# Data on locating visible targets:
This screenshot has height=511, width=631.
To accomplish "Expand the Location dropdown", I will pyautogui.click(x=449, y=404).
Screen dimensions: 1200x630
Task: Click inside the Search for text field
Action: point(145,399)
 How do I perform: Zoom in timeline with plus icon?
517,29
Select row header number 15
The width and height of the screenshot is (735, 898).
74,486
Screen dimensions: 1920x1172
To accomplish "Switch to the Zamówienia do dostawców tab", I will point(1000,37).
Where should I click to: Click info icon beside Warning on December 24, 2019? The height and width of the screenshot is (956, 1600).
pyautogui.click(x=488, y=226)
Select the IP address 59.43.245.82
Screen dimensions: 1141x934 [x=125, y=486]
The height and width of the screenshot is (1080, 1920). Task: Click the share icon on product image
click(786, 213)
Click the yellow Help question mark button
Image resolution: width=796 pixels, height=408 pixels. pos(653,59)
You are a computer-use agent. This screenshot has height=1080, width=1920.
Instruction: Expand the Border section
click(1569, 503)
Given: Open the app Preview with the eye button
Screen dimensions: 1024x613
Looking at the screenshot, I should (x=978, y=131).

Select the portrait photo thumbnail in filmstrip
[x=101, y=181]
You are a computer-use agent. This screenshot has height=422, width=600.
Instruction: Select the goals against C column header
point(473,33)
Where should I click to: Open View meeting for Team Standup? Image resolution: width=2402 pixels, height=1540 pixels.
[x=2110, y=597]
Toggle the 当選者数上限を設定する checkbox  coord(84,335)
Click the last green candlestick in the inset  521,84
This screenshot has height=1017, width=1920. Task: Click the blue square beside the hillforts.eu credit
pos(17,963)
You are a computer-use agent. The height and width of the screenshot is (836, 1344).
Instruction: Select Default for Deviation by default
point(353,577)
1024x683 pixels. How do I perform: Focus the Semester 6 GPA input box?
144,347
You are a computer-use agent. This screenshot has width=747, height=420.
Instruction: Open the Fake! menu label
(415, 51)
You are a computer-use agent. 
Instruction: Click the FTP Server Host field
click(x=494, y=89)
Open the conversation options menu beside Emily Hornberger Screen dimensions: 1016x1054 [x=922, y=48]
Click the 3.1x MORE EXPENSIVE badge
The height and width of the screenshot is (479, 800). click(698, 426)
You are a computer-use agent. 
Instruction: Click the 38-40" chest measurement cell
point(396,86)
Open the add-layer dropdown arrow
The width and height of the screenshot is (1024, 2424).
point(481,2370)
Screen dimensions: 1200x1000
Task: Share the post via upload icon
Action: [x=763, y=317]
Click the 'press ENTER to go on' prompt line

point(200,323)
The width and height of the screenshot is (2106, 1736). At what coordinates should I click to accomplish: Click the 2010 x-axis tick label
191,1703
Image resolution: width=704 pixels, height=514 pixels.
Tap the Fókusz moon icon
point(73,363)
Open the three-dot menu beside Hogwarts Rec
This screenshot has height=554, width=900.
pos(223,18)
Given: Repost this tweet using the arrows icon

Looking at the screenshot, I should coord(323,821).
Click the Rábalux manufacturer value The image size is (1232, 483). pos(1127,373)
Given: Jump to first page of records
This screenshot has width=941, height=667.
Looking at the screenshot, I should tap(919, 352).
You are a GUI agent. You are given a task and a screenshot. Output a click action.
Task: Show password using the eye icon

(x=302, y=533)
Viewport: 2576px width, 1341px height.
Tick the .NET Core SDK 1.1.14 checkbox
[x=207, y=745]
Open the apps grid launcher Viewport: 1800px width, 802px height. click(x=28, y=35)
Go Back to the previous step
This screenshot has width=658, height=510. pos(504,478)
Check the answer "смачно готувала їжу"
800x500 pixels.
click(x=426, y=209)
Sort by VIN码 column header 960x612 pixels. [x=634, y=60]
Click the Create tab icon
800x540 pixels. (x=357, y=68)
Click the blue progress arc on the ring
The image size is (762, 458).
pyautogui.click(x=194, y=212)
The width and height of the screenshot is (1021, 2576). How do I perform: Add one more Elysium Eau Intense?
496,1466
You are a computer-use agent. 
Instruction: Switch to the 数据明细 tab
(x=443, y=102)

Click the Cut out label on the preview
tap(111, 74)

# Work instructions:
Copy the rows above verbatim, starting at the line that contains "has width=747, height=420." and ending with the line that contains "click(x=494, y=89)", both of those lines included.

# Answer to the exercise:
You are a computer-use agent. This screenshot has width=747, height=420.
Instruction: Open the Fake! menu label
(415, 51)
You are a computer-use agent. 
Instruction: Click the FTP Server Host field
click(x=494, y=89)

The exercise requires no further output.